### Prompt
Skip all pictures; return exactly the lines from the one containing "Dislike author 何家劲's emoji reply" through the end of the data.

### Records provided
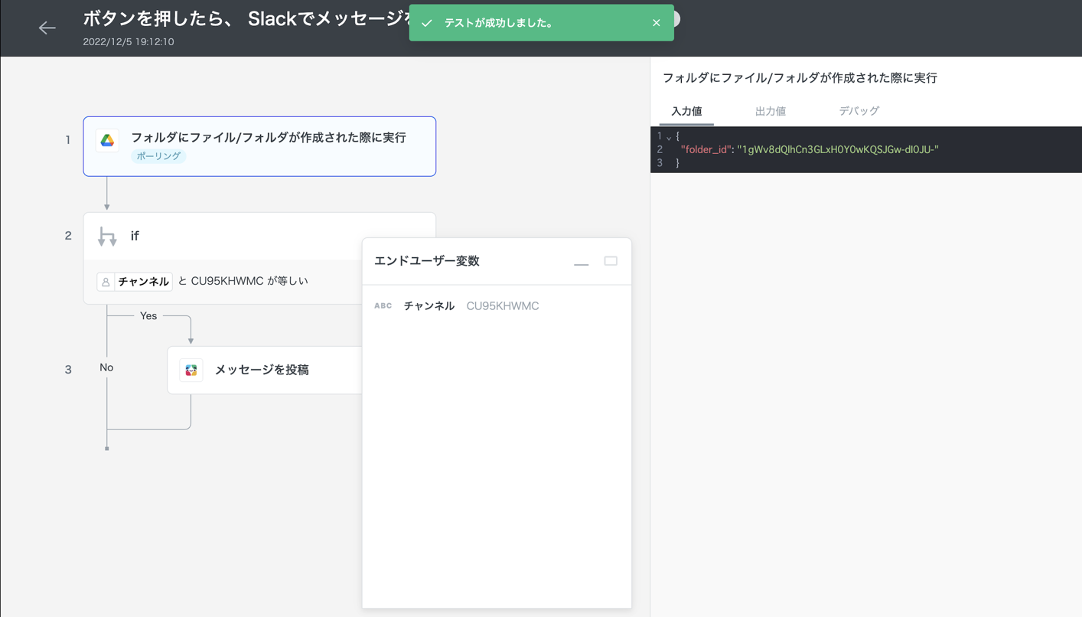Click the CU95KHWMC value in the variables panel

pyautogui.click(x=503, y=305)

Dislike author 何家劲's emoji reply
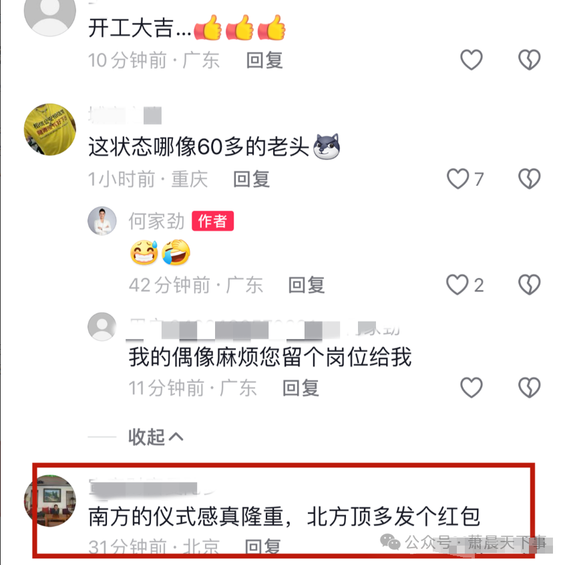coord(530,285)
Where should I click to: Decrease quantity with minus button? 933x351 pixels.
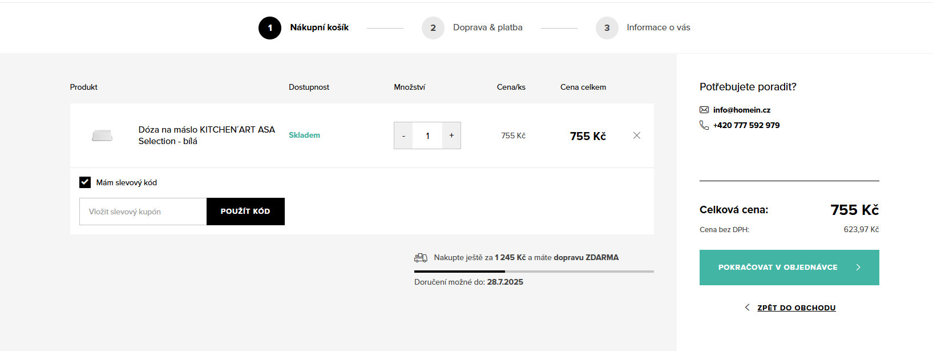(403, 135)
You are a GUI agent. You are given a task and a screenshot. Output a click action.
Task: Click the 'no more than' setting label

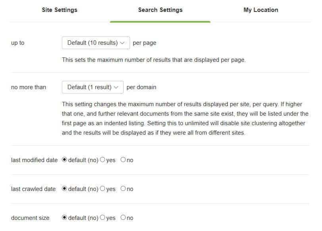tap(29, 87)

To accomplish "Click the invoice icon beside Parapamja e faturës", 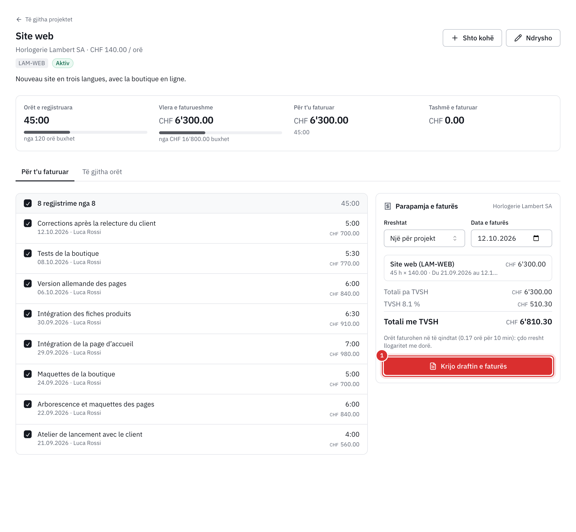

### Task answer
Dislike author 何家劲's emoji reply
coord(530,285)
Where should I click to: Decrease quantity with minus button? 933x351 pixels.
(403, 135)
You are a GUI agent. You are given a task and a screenshot. Output a click action.
Task: Click the 'no more than' setting label

tap(29, 87)

To accomplish "Click the invoice icon beside Parapamja e faturës", 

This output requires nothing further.